Collected data
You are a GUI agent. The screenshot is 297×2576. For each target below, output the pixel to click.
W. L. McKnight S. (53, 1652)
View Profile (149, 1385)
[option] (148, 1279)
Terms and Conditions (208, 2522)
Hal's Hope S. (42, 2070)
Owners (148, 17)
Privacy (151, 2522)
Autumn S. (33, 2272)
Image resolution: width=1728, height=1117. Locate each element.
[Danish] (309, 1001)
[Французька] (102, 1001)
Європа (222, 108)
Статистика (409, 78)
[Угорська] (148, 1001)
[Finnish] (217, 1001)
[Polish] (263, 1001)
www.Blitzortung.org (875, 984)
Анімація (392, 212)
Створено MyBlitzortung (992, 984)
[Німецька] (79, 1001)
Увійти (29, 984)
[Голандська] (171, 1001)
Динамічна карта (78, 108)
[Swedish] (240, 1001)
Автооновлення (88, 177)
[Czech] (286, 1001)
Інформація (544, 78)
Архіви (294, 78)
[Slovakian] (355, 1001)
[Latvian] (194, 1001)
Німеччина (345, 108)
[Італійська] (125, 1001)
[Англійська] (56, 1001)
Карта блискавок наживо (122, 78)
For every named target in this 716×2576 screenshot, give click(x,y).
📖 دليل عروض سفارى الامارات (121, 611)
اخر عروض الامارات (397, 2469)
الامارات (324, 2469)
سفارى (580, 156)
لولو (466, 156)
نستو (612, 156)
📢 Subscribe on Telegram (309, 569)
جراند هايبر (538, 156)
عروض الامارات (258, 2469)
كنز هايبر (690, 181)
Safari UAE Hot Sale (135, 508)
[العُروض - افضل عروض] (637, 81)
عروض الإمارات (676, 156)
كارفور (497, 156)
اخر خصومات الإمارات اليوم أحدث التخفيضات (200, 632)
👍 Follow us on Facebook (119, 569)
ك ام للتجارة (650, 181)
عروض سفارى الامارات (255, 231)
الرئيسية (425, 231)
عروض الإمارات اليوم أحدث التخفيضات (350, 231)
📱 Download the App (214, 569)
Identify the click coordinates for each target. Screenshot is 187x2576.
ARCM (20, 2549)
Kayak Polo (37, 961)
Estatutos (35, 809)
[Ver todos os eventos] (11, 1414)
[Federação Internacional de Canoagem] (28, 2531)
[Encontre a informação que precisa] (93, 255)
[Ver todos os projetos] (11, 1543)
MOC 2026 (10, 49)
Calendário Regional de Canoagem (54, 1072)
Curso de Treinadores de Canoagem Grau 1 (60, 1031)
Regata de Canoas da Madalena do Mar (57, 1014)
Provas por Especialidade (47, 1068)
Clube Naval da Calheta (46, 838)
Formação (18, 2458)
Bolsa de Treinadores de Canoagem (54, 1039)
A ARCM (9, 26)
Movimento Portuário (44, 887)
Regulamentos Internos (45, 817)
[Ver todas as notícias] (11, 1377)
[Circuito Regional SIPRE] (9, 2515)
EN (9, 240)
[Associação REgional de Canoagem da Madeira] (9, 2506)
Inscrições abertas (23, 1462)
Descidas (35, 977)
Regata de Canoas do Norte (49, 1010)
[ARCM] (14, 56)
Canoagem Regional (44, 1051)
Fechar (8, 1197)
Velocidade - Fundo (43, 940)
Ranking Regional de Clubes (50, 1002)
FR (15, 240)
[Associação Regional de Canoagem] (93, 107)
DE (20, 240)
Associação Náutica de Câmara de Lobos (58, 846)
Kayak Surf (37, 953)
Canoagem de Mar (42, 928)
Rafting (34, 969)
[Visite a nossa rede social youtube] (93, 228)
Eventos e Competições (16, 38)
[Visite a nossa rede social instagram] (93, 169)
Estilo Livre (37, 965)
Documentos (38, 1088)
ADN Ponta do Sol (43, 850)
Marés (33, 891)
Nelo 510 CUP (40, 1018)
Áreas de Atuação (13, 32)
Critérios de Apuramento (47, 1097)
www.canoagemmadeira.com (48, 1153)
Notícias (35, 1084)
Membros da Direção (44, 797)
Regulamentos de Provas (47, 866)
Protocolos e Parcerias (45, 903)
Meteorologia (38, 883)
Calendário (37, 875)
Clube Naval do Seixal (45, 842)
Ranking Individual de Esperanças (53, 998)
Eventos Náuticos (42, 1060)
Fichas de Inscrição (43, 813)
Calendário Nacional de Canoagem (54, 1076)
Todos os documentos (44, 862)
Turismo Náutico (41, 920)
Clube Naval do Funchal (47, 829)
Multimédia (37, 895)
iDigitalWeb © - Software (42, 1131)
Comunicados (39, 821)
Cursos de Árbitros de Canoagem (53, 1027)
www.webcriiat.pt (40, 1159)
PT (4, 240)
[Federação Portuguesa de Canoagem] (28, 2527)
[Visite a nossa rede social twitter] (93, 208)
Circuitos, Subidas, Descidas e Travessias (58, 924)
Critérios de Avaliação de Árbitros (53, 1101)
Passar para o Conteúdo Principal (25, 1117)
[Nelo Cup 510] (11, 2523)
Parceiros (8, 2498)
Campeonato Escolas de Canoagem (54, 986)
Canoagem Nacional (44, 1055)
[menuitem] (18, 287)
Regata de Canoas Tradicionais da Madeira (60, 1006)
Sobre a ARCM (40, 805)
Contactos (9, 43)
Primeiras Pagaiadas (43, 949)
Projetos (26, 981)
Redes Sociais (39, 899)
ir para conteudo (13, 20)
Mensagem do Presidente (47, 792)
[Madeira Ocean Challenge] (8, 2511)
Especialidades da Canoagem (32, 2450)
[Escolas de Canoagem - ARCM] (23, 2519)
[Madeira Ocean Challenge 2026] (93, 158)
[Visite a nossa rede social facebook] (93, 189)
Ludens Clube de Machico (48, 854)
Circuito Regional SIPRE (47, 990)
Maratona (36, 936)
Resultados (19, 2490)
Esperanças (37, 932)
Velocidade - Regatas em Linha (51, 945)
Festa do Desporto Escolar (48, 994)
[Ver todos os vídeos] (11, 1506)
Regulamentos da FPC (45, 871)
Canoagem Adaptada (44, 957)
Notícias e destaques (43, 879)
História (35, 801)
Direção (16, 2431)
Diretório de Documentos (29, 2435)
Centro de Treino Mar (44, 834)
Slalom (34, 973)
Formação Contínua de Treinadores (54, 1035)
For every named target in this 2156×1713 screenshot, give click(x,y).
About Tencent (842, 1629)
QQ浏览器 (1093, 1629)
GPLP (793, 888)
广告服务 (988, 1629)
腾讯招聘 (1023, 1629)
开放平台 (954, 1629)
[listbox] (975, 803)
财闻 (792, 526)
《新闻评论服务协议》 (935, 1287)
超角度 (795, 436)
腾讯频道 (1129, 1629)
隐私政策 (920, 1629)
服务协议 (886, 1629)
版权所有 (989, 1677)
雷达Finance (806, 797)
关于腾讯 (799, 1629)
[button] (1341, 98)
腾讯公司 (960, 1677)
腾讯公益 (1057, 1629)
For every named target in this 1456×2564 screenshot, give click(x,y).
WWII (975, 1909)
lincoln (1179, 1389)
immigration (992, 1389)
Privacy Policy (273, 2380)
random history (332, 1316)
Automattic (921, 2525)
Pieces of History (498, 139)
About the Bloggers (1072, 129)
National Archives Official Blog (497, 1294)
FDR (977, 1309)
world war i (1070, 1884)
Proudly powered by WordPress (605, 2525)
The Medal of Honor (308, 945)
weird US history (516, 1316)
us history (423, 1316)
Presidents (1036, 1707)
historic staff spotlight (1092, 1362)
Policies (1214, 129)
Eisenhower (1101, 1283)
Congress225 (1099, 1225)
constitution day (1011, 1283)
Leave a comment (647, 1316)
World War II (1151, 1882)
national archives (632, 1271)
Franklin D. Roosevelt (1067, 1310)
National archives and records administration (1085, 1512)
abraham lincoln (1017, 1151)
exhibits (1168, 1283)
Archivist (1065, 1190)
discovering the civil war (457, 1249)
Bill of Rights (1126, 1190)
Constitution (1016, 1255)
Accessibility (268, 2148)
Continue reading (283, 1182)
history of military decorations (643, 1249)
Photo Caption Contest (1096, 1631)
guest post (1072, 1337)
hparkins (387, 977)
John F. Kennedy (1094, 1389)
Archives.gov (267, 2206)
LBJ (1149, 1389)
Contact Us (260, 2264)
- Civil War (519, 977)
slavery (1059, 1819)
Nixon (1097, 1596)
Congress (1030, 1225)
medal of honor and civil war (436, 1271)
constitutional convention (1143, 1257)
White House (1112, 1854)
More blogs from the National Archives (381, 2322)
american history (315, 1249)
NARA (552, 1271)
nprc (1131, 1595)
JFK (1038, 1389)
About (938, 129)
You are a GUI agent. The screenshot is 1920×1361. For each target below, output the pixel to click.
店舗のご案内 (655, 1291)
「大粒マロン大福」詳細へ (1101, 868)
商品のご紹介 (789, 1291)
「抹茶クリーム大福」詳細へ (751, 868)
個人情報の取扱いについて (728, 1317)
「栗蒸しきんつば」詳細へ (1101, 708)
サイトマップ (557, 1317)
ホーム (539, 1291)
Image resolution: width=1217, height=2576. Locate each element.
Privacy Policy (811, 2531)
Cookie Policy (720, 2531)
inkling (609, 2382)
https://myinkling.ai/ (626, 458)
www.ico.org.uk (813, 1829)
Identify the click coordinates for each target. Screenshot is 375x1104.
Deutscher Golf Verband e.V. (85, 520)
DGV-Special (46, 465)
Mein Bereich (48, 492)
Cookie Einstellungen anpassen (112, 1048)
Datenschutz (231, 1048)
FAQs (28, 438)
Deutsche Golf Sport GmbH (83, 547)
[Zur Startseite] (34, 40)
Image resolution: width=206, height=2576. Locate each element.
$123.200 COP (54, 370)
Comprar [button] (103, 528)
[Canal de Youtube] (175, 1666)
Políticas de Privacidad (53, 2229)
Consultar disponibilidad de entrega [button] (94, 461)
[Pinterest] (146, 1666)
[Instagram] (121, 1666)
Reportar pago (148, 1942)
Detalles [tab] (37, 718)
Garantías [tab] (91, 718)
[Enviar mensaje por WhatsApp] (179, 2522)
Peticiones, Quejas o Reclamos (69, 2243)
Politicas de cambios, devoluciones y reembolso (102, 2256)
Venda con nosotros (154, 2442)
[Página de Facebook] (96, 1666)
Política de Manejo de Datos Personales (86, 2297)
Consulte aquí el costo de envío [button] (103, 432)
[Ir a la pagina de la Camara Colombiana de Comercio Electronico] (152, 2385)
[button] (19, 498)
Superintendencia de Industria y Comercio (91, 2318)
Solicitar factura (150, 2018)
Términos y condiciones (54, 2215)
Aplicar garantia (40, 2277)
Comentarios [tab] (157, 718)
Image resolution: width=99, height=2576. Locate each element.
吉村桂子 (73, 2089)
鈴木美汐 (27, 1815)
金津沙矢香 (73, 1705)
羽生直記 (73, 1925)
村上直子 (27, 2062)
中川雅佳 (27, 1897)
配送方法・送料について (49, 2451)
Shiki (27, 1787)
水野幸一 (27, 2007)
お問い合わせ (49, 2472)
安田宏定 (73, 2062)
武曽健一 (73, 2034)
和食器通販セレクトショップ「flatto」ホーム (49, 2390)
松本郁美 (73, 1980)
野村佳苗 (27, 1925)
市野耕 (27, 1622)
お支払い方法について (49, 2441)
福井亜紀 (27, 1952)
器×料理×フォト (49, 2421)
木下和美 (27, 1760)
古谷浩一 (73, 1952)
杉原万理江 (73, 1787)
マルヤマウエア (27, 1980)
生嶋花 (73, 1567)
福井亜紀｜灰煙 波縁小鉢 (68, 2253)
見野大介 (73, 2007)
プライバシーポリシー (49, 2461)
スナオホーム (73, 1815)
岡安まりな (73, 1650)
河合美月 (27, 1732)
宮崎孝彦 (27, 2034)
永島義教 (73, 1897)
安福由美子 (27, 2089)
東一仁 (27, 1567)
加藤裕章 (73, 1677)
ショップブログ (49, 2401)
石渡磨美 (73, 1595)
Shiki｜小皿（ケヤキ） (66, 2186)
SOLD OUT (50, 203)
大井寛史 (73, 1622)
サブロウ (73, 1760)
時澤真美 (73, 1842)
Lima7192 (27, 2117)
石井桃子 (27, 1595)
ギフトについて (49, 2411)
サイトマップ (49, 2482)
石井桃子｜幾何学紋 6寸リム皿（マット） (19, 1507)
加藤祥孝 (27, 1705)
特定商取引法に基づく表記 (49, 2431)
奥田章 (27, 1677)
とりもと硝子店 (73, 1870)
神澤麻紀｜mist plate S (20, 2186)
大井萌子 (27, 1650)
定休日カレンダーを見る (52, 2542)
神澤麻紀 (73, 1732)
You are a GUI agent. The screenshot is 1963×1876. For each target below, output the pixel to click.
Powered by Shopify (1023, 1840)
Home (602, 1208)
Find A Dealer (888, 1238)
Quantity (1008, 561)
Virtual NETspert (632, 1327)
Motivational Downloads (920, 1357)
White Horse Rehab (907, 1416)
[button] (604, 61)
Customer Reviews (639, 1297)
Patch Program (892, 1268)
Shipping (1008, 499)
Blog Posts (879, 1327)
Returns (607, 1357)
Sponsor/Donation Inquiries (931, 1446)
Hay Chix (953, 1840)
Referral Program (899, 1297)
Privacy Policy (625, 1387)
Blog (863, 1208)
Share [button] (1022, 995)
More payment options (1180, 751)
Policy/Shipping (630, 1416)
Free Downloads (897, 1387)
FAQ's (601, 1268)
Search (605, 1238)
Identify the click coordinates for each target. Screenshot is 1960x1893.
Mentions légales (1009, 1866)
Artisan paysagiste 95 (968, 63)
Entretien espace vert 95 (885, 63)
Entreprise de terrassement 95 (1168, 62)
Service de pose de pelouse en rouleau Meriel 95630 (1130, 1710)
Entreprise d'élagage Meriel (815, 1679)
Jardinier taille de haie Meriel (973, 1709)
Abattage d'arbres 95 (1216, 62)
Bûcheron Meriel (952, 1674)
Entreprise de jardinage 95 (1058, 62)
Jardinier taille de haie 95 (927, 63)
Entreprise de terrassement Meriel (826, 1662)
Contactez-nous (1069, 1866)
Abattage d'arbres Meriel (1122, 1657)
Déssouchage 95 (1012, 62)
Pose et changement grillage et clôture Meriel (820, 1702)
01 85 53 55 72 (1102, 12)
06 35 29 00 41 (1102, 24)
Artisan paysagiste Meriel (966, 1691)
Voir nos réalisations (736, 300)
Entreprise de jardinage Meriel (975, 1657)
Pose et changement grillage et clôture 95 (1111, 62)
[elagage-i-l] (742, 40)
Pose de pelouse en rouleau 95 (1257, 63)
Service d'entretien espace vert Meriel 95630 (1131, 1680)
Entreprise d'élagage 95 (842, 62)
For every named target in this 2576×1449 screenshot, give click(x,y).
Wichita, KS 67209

PROBLEM: Please give again the lines above between the line holding "[Finnish] (217, 1001)" and the line holding "الامارات (324, 2469)", inclusive, exactly as they are and with nothing added.

OUTPUT OF THE EXERCISE:
[Finnish] (217, 1001)
[Polish] (263, 1001)
www.Blitzortung.org (875, 984)
Анімація (392, 212)
Створено MyBlitzortung (992, 984)
[Німецька] (79, 1001)
Увійти (29, 984)
[Голандська] (171, 1001)
Динамічна карта (78, 108)
[Swedish] (240, 1001)
Автооновлення (88, 177)
[Czech] (286, 1001)
Інформація (544, 78)
Архіви (294, 78)
[Slovakian] (355, 1001)
[Latvian] (194, 1001)
Німеччина (345, 108)
[Італійська] (125, 1001)
[Англійська] (56, 1001)
Карта блискавок наживо (122, 78)
For every named target in this 716×2576 screenshot, give click(x,y).
📖 دليل عروض سفارى الامارات (121, 611)
اخر عروض الامارات (397, 2469)
الامارات (324, 2469)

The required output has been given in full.